Have you ever been asked a question in an interview that seems to come out of left field? One that makes you skip a beat and make you want to ask, “Come again?” and “Are you serious?” Unfortunately, not all interviewers ask the most kosher questions and it’s easy to become discombobulated.

Today’s guest blogger addresses this very issue.  Frances Cole Jones, author of “The Wow Factor: The 33 Things You Must (and Must Not) Do to Guarantee Your Edge in Today’s Business World” tells how to keep your cool even in the face of the most unnerving interview questions.
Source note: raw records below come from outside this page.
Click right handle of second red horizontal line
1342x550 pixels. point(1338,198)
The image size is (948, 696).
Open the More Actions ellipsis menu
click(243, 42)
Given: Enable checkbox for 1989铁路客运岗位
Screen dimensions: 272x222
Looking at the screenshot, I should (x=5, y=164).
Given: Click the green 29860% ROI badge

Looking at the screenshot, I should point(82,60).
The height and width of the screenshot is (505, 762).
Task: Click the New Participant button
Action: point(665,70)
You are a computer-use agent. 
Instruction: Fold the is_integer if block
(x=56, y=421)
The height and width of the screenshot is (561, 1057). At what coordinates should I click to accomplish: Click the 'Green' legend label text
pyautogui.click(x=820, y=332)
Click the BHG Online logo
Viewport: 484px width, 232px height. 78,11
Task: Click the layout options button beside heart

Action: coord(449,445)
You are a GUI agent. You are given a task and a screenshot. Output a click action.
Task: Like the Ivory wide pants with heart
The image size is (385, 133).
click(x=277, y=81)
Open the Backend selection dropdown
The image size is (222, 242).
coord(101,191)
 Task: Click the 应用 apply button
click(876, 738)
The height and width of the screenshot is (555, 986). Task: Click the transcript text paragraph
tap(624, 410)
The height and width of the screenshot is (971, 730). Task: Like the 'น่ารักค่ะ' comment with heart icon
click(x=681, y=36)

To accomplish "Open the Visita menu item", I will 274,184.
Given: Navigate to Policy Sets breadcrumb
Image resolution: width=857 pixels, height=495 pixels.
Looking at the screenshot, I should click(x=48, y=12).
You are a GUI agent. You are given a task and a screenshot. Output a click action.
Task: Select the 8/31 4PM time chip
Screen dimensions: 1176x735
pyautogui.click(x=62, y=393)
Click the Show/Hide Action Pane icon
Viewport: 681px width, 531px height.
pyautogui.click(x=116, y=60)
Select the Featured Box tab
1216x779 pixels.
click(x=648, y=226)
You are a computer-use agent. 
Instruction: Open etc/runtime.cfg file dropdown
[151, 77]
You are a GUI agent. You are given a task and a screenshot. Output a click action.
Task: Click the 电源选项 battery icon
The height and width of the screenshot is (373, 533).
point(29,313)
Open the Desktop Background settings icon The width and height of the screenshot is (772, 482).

Don’t Get Flustered, Get Factual
By Frances Cole Jones

There appears to be an epidemic of inappropriateness pervading the job interview world these days. Several people I know have gotten questions that left them, literally, speechless — and one wasn’t so much disconcerted by a question as by the manner in which it was asked.

Following, a few suggestions I made for how each of them might have responded. If any of you have additional ideas, I’d love to hear them. (Alternatively, if you’ve been asked anything, or experienced anything, that left you confounded, I’d love to hear those stories, too.)

Q: “Do you know the average age of the people who work in this company?”

This was a question an older client of mine got when she applied for a position in a very youthful organization. While I can only speculate about what the interviewer’s intention might have been, I can tell you the result was my client left feeling shamed for even applying.

How did I recommend she handle this kind of leading question?

Leading questions demand fact-based responses. You don’t want to get into what you think your questioner is after, or do the dirty work of negating something that hasn’t been overtly stated.

Consequently, my Monday-morning quarterbacking coaching to her was to have responded, “I do.”